Step counts were calculated in Python using a previously published open-source method [32]. Statistical analysis and visualization were prepared in MATLAB (R2022a; MathWorks).

Ethical Considerations

The HOPE study was approved by the Dana-Farber/Harvard Cancer Center institutional review board (protocol 16-477).

Cross-Body Validation

The aggregated cross-body validation data set consisted of data from healthy 103 participants (66 males, representing 64% of the data set) between 16 and 62 (mean 25.2, SD 7.1) years of age. All data sets, except for PARUSS, provided data on participants’ height and weight, which ranged between 151 and 196 (mean 173.8, SD 8.5) cm and 47 and 112 (mean 72.2, SD 14.7) kg, respectively. Participants’ BMI ranged between 17 and 35 (mean 23.8, SD 4.1) kg/m2.

In this validation, step counts were aggregated separately for each walking bout across different body locations, including the thigh (n=83 bouts), waist (n=102), chest (n=51), and arm (n=25). Cumulatively, we examined 232 sensor body location pairs: thigh versus waist (n=83), thigh versus chest (n=32), thigh versus arm (n=25), waist versus chest (n=51), waist versus arm (n=25), and chest versus arm (n=15).
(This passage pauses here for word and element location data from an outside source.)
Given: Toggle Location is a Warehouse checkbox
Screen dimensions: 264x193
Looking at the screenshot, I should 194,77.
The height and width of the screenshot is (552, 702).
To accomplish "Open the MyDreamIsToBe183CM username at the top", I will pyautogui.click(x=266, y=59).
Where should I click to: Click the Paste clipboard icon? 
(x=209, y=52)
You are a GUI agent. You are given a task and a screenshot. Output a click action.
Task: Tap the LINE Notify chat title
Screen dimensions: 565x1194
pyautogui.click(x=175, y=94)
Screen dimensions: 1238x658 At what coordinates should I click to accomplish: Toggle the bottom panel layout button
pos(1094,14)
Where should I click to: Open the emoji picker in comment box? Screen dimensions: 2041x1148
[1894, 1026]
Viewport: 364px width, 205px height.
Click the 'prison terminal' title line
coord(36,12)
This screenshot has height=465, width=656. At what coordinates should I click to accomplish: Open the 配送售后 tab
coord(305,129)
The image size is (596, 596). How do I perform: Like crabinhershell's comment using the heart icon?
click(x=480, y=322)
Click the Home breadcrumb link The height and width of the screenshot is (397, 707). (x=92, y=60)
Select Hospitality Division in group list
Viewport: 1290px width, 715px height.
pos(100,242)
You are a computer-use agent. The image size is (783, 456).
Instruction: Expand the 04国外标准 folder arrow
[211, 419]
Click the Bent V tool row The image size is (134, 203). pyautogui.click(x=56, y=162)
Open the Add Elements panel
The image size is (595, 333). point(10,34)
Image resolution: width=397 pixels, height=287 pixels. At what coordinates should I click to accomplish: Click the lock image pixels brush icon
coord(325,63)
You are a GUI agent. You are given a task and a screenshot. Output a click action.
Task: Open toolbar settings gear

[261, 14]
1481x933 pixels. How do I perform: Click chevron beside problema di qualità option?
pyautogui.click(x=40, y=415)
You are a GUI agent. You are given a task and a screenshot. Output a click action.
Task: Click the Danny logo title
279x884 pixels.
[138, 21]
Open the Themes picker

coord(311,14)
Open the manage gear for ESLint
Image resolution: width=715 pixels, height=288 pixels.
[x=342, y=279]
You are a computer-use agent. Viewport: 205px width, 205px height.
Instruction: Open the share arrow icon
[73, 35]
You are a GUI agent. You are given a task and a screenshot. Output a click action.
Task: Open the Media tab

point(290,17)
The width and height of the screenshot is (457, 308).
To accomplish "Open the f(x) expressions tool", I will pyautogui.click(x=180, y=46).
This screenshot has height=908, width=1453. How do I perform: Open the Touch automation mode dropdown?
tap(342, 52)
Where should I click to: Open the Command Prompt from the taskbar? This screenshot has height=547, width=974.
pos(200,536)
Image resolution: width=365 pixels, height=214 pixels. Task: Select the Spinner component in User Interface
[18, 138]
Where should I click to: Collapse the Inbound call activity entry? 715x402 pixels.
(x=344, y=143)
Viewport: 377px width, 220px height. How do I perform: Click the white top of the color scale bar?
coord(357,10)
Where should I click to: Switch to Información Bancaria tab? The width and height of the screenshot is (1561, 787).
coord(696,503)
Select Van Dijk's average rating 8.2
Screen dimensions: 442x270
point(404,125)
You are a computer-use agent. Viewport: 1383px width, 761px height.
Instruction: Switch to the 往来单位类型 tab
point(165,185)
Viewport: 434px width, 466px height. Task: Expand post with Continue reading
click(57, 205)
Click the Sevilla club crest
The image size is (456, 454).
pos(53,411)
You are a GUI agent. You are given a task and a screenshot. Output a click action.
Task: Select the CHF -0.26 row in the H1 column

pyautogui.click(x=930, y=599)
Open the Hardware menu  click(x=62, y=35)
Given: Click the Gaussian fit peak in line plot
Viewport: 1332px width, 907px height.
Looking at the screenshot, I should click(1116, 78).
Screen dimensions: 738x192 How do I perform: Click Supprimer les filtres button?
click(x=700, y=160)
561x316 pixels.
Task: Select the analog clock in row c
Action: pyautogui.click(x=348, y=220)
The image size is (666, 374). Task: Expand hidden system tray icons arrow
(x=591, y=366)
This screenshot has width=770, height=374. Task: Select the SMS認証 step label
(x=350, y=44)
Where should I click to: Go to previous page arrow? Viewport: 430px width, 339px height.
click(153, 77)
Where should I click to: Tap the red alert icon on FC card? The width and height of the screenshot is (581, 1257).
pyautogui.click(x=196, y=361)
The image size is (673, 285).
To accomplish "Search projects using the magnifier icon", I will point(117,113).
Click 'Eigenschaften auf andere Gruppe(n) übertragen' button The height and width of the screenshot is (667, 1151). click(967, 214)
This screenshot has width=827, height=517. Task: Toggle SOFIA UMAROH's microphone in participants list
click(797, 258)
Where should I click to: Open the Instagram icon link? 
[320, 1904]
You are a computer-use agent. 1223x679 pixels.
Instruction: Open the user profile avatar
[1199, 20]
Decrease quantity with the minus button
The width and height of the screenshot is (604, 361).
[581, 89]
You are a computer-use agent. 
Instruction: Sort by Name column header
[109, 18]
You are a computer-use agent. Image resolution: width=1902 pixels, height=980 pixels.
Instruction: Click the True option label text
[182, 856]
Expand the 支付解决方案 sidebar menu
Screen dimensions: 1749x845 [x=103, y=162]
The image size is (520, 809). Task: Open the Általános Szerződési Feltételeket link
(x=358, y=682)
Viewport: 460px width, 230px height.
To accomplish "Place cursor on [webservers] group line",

On average, in the aggregated cross-body validation data set, participants performed a mean of 751.7 (SD 581.2) steps per walking bout. Mean step counts varied by the data set (participants’ mean step counts were 501.5, SD 127.2 in DaLiAc; 337.5, SD 14.6 steps in PARUSS; 1007.2, SD 79.6 steps in RealWorld; 14.6, SD 1.7 steps in SFDLA; and 1408.7, SD 561.5 steps in SPADES).

Figure 2A displays the Bland-Altman plots for the aggregated cross-body validation data set. Comparisons between individual studies are provided in Figures A-E in Multimedia Appendix 1. Across the aggregated data set, the mean bias was equal to –7.2 (LoA –47.6, 33.3) steps, or –0.5%. The largest relative overestimation observed was between the waist and chest in the SFDLA data set and equaled 1.2 (LoA –4.3, 6.8) steps, or 8.5% of the total steps. The largest underestimation was observed between the thigh and waist in the SPADES data set and equaled –28.7 (LoA –107.1, 49.7) steps, or –2.0% of the total steps.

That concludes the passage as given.